Il commença à compter sur ses doigts.

— Aloïs, Evan, Sasha, Oraline… il ne manque que Julius.

D’un geste de la main, Yuga fit disparaître sa baguette et la peinture.

Les allées du village des voleurs étaient désertes. Il n’y avait pas un chat ; dans les terres affamées de Lorule, un félin n’aurait pas fait long feu.

C’était la première fois depuis dix ans que Yuga visitait le village, sa place poussiéreuse et ses chemins boueux. Il pesta en voyant les taches brunes qui maculaient son pantalon de soie. Puis la maison se dessina au loin.

Rien n’avait changé. Le toit était toujours aussi biscornus, et le temps n’avait pas rendu les murs moins ternes ou les fenêtres moins crasseuses.
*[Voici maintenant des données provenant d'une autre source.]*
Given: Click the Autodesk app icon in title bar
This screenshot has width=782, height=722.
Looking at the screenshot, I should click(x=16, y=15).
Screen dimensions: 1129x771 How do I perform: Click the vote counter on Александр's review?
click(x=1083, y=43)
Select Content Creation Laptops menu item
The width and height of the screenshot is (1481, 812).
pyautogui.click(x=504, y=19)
Par la fenêtre, il vit un homme d’allure familière. Sans un bruit, il se faufila dans le hall, puis dans la cuisine.

Julius était joyeux. Il avait été promu au rang de sous-capitaine de la garde. Il avala sa bière en riant, songeant aux honneurs qui lui seraient destinés le lendemain.
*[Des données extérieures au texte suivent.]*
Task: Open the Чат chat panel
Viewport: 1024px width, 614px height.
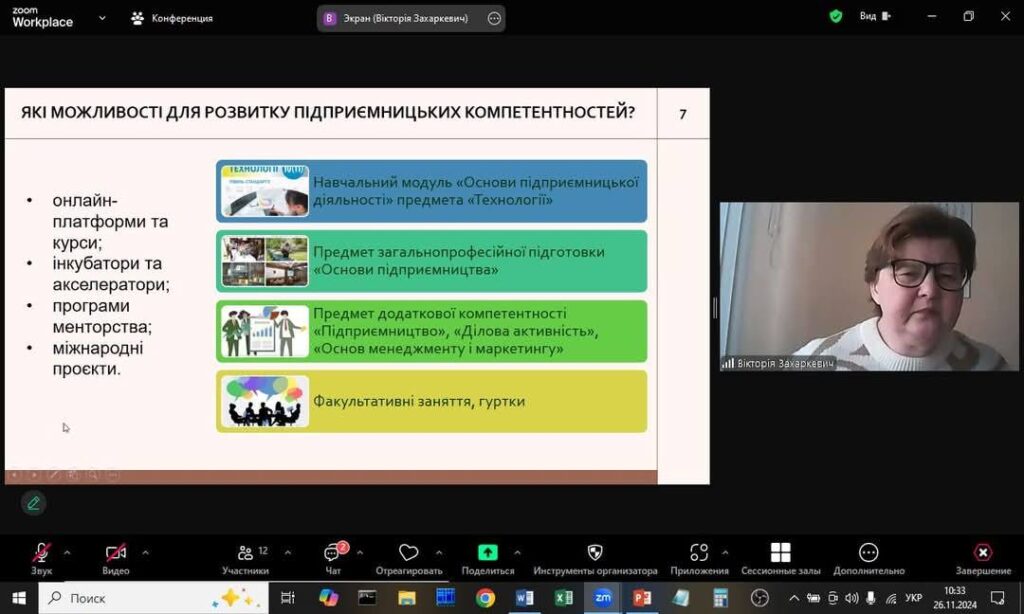Action: tap(332, 553)
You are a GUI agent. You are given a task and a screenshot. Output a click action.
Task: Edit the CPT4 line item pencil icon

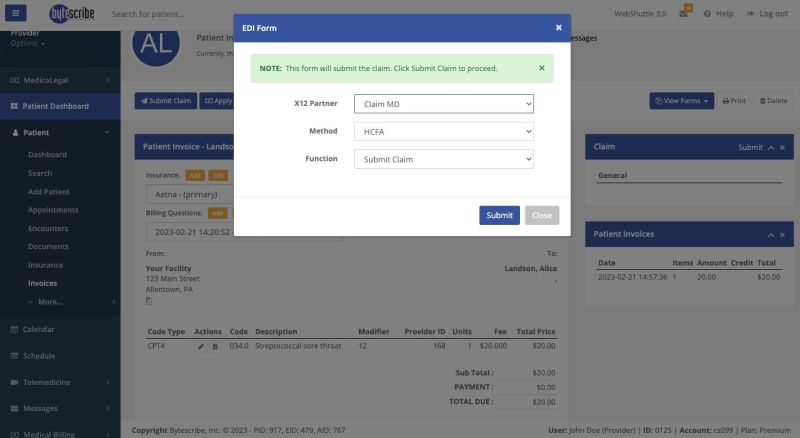(200, 346)
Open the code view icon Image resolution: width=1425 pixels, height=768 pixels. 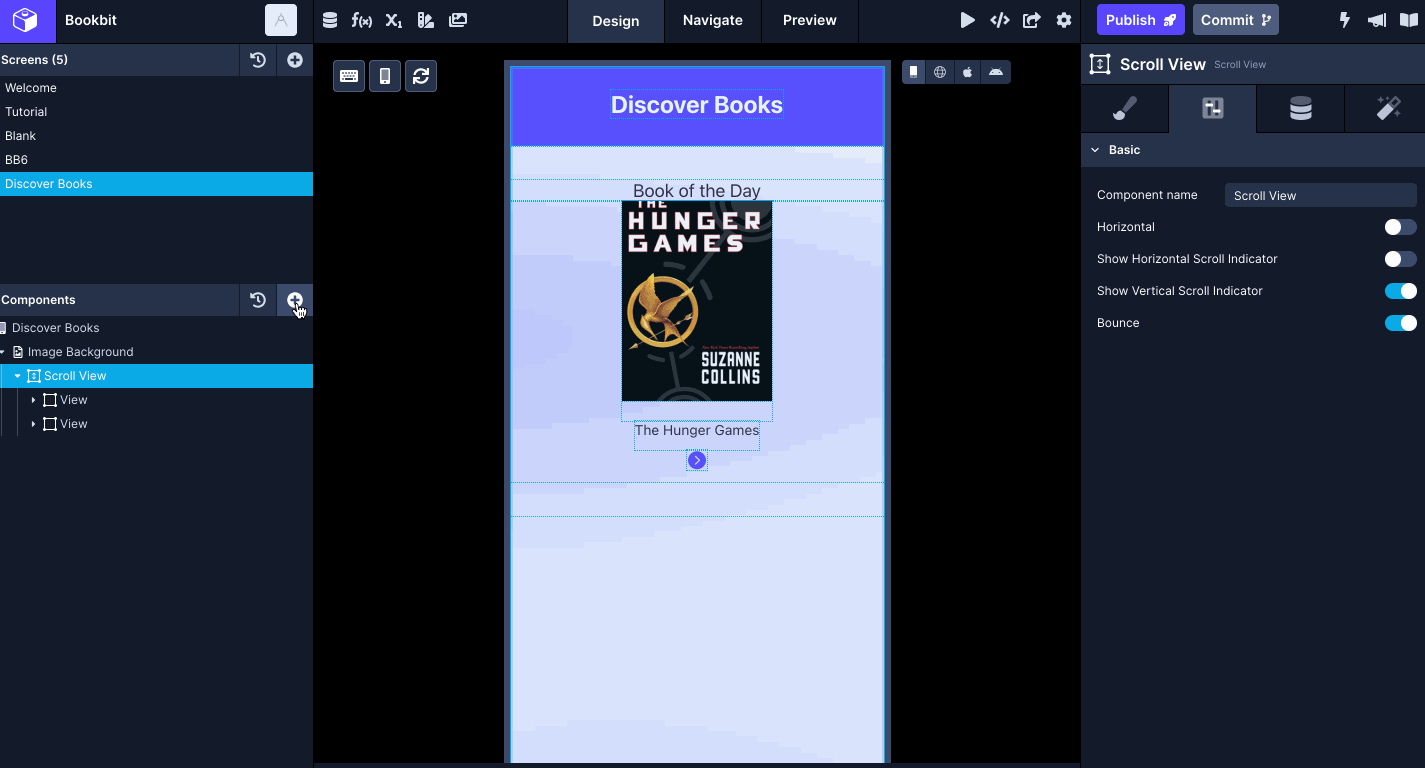999,20
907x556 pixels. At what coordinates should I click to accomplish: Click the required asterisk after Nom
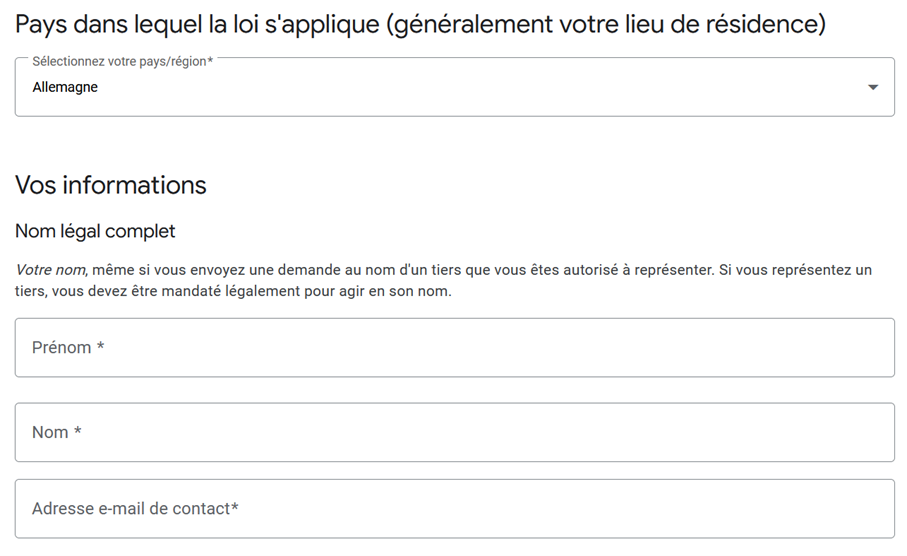(x=78, y=431)
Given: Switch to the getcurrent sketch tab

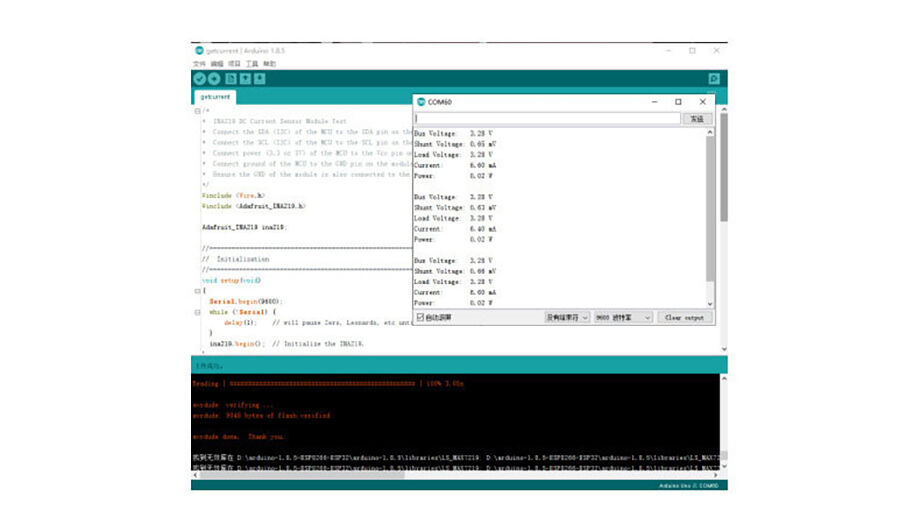Looking at the screenshot, I should tap(215, 97).
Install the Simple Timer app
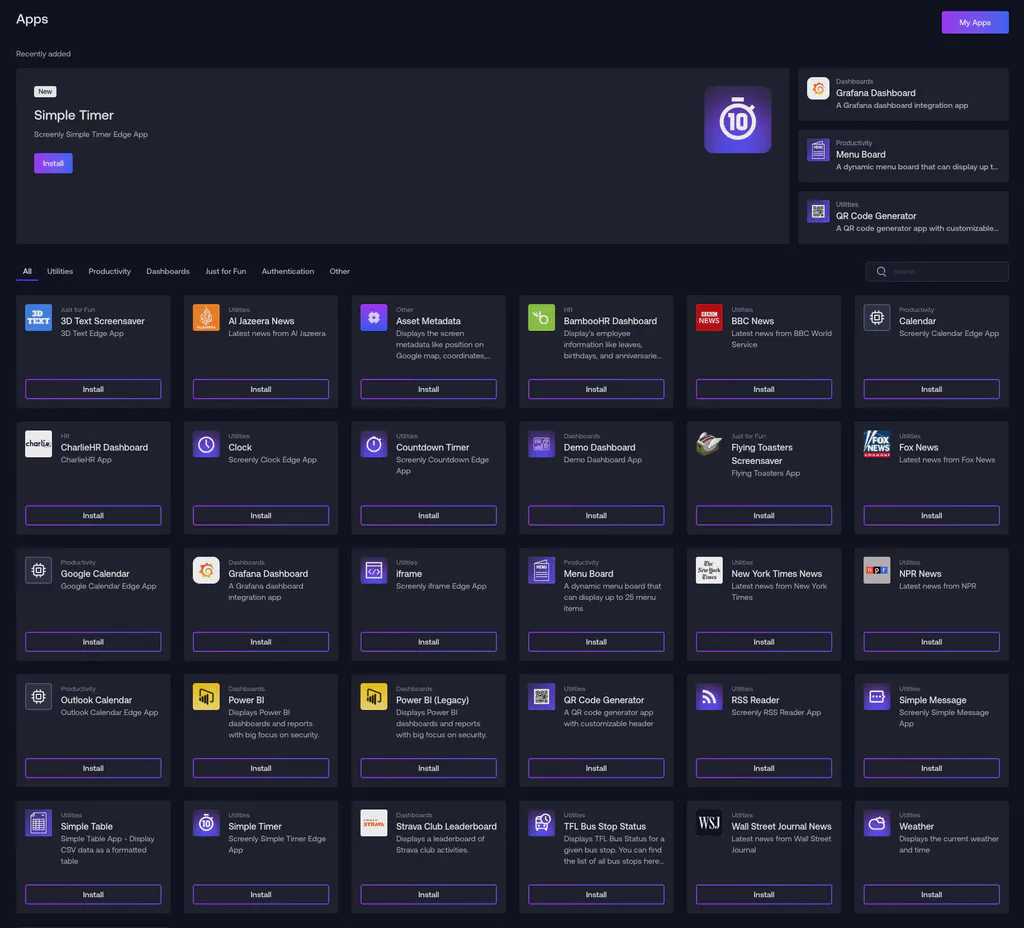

Un bruissement de tissu le fit se retourner. Dans l’encadrement de la porte se tenait une silhouette fine drapée de tissus multicolores.

— Eh bien, ce n’était pas une promenade de santé ! soupira l’inconnu.

Il entra dans la lumière de la salle à manger, et Julius put enfin distinguer son visage.

Le douté n’était pas possible. Aucun autre Lorulien n’avait ces yeux sombres et ce long nez pointu. Un instant, Julius crut à une vision, ou que son imagination lui jouait les tours.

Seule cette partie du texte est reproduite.